What does it
say about the state of American action films that most of them still
need to attend a few lectures from The Adventures of Robin Hood 101?
So back in 1938, Warner
Bros. released what was at the time the most expensive movie they'd
ever produced, a lavish production of the Robin Hood legends shot in
full-color photography and staring the up-and-coming Errol Flynn. . . and
in doing so cemented the blueprint for a perfect action movie. One
followed by the likes of Raiders of the Lost Ark, Die Hard, and The
Matrix, but not nearly enough others.
As
was sometimes the case under the old studio system, two directors ended
up headlining the project: William Keighley and Michael Curtiz (of
Casablanca fame) shared credit on the film, the latter responsible for
the now-legendary action sequences. And while plenty of other directors have aped some of the movie's trademarks (such as the Chatty Swordsmen or the iconic Dueling Shadows), most seem to have forgotten the care that went into the rest of the film to make a truly perfect action film.
So here are some Cliff's Notes:
1. Make me root for the hero
This should really
be a no-brainer, as it's a cardinal rule in pretty much all of fiction.
If a main character isn't likeable as a person, they should at the very
least be compelling enough as a protagonist that the audience is
invested in their success. In your average action movie, you really need
both - the hero needs to be a good guy (or gal) and this must be
established as early as possible. Ideally, they're also compelling
because of a perspective they must gain, a goal they must accomplish, or
a redemption they must earn.
Stakes
should be clear, established early, and reinforced often, and the
easiest way to do this is to create a hero that audiences can get
behind. Luke Skywalker manages this in about 5 minutes of screen time,
even though we've already met Vader, Leia, and the droids before we meet
him.

————————

Parts of the exercise:
• A. Write out, word for word, the part of the Robin Hood action-film essay that begins with the words containing "If a main character" and ends with "they must earn.".
• B. Resume the Robin Hood action-film essay after its last sentence, keeping its voice and its numbered advice.

Source data:

————————

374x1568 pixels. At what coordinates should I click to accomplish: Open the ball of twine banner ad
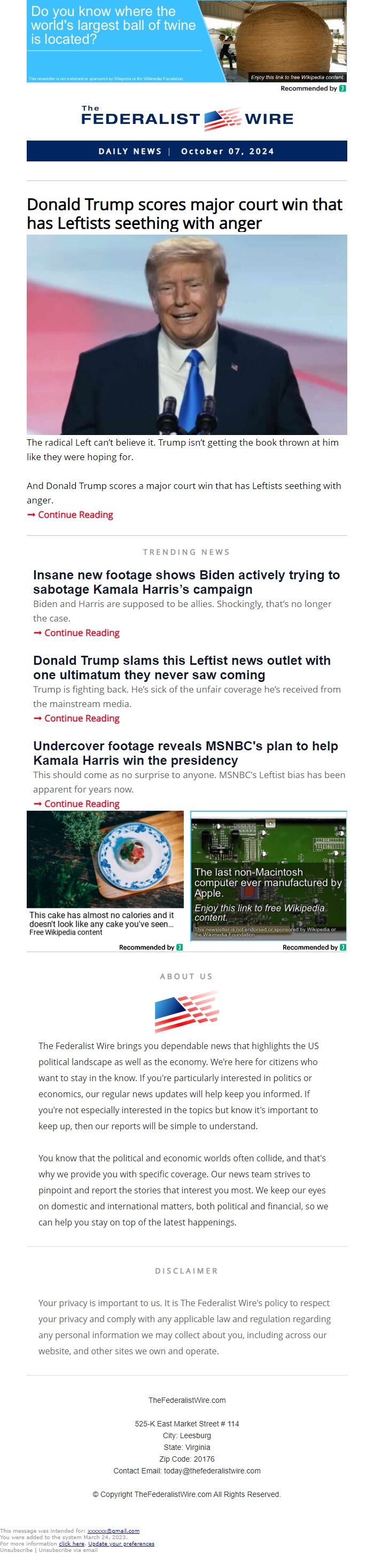186,41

————————

Answers in order:
• A.
If a main character isn't likeable as a person, they should at the very
least be compelling enough as a protagonist that the audience is
invested in their success. In your average action movie, you really need
both - the hero needs to be a good guy (or gal) and this must be
established as early as possible. Ideally, they're also compelling
because of a perspective they must gain, a goal they must accomplish, or
a redemption they must earn.

• B.
And
Lucas studied the master class for this. In Flynn's film, the very
first thing that the audience sees Robin of Locksley do is to save the
life of an innocent miller from the hands of clearly-established
unscrupulous villains. He is both bold and sure in his convictions, but
also cavalier about the consequences to himself. This tells the audience
that he places more stock in the life of someone he just met than the
possible reprisal he could suffer for it.
He's also funny.
2. Make me root against the villain
Now we can all
name plenty of worthy heroes in all genres of film, right? The modern
action genre certainly has its fair share - but it seems like you have to go through several John McClane's to get a genuine Hans Gruber. There
are always two sides to every conflict, and when a single character
personifies the audience and their hunger for good to triumph against
evil, the neatest way to balance this is to create a villain who's
defeat will feel both necessary and earned, a worthy endeavor for the
hero.
A
good antagonist needs to be the hero's equal, even the better in some
key ways (more experienced, more powerful, more wealthy, etc.). They
should be as well-established as the hero (ideally introduced to the
audience around the same time), and while they can be despicable and
evil, they should also be as compelling as the protagonist. Something
about them needs to keep the viewer interested beyond just "They do bad
things, they must die." Darth Vader was a masked wizard shrouded in
mystery. Agent Smith was an enforcer of the Matrix struggling against
his own programming. The well-received (but historically
under-appreciated) Mask of Zorro stacked
its deck with TWO entrancing antagonists - one a superstitious
psychopath and the other an obsessed father certain he's the real hero
of the piece.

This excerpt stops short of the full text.